Q: That is strictly quantitative strategy that almost anyone with a laptop and a database can replicate. What is the value add that you provide?

A: We have three legs when we evaluate a company. One is the numbers, which we have done. The second is identifying what the management team and the organisation is for the company. We found in our studies that there are two sources of leadership in any company. There is one who is a visionary, who thinks about what the world will be in the next ten years, a big picture guy, and there is a data driven guy who is also a leader who tells the big picture guy whether his vision has risks, the data supports his vision or there is a lot of risk to his vision and he should change his vision.

Q: Ted Turner and Jack Welch were notably famous big picture guys. In India, any big picture guys who may have impressed you.

A: Deepak Parekh, Sanjiv Bajaj, Vikram Somany of Cera Sanitaryware are some of the guys whom I believe are leaders in the next millennium and continue to know how India will pan out.

Q: Among the newer sets you find anyone who strikes you as a big picture guy?

A: Sanjiv Bajaj is new; he is only 48 years old. He started the financial services company and has continued to do well.

Another guy who is a recent entrepreneur and whom I believe is going to be the entrepreneur of next generation is Samit Ghosh of Ujjivan Financial Services.

Q: Anyone else that strikes you in all these years?

A: The person whom I follow tremendously and who has given me a lot of energy is Ramdev Baba who has delivered phenomenal growth in Patanjali.

Q: After looking at the qualitative stuff then you look at a valuation matrix. What is that?

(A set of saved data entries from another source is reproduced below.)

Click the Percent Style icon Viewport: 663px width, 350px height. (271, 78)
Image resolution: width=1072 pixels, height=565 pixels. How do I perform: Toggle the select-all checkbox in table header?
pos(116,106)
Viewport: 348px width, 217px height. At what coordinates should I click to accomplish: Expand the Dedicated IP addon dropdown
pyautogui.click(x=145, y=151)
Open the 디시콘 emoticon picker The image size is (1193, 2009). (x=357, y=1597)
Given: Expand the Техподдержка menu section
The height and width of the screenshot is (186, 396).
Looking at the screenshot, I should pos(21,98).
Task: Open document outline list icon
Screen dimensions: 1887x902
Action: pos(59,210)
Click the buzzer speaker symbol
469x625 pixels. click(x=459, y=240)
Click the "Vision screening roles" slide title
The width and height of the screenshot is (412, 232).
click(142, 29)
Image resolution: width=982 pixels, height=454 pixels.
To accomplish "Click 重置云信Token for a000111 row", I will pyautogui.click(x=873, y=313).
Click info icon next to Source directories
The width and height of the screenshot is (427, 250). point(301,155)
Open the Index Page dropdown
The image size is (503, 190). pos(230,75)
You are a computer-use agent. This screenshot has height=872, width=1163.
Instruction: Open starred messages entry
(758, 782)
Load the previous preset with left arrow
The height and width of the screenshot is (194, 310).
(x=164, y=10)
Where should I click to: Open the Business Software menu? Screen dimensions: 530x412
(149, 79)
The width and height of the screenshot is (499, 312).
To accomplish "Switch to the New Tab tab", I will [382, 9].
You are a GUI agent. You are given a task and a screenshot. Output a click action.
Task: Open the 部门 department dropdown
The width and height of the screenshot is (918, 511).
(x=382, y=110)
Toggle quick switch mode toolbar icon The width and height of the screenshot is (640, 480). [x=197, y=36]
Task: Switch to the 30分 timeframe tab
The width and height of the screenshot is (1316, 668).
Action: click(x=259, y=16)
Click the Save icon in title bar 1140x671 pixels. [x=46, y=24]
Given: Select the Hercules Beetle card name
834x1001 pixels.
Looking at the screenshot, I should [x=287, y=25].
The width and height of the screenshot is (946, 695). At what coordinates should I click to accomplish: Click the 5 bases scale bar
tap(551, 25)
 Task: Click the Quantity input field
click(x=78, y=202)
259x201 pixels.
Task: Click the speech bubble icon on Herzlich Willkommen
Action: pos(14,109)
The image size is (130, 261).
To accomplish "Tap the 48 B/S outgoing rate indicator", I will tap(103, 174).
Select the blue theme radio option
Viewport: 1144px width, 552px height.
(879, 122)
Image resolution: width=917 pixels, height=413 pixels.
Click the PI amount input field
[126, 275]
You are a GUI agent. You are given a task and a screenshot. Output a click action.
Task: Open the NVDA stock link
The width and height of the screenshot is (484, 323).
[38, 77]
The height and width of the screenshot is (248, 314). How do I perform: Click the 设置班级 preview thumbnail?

A: In our history of 30 years we found that if we can buy a company whose seven to nine years of cumulative operating cash flow is equal to the marketcap of the company then these investments always create wealth. However, for me the golden mean is seven years but I am comfortable between seven to nine years because cost of capital has come down significantly with Japanese interest rate being near zero.

Q: Is there any sectors that is more prone to higher returns on capital, better cash flows, so only look at those businesses as oppose to other businesses?

A: The way I divide my universe is I have government led GDP growth and consumer led GDP growth. I believe that the consumer led GDP growth is secular in nature and GDP growth is not volatile. So, we will invest in companies that have a consumer orientation to it.

Q: How does a retail investor benefit from this enormous database that you have?

A: We are a Sebi registered investment advisor and the Purnartha model's work is where the client tells us that this is the amount he wants to invest and he keeps it with himself. We tell him what to buy for that amount and he gives us a contract note once he is invested from his own account, keeps the money in his own Depository Participant (DP) account, the stocks in his account.

He gives us a contract note and we have a technology that we have build over two years that captures the net asset value (NAV) for that person and at the end of the contract period we calculate what has been the return and then we share the profit in a way. So, all the control of all the money is with the client.

Q: And you put your own money where your mouth is?

A: Absolutely. 95 percent of my total wealth for me and my children is invested in the strategy.

Q: You have had a great career, you analyse stocks and you look at it differently than most people. Give me some learning that you can share with us.

A: The biggest learning have come from the mistakes that I have made and one of the mistakes I want to share is Jammu and Kashmir Bank where data and the outcome did not match.

Jammu and Kashmir Bank has a clear monopoly to be able to recover money whenever they want. But as soon as they started lending in Mumbai and Bengaluru, the recovery mechanism in Jammu and Kashmir did not work and their non-performing assets (NPAs) were much higher than expected. So, we learned that late.

Q: So, what was the learning there? The data itself is not enough?

A: That is true. What we want to see is their current execution and their history, are they in sync or they are different. If they are different, we need to re evaluate whether the capability what we are investing in is what the history matches.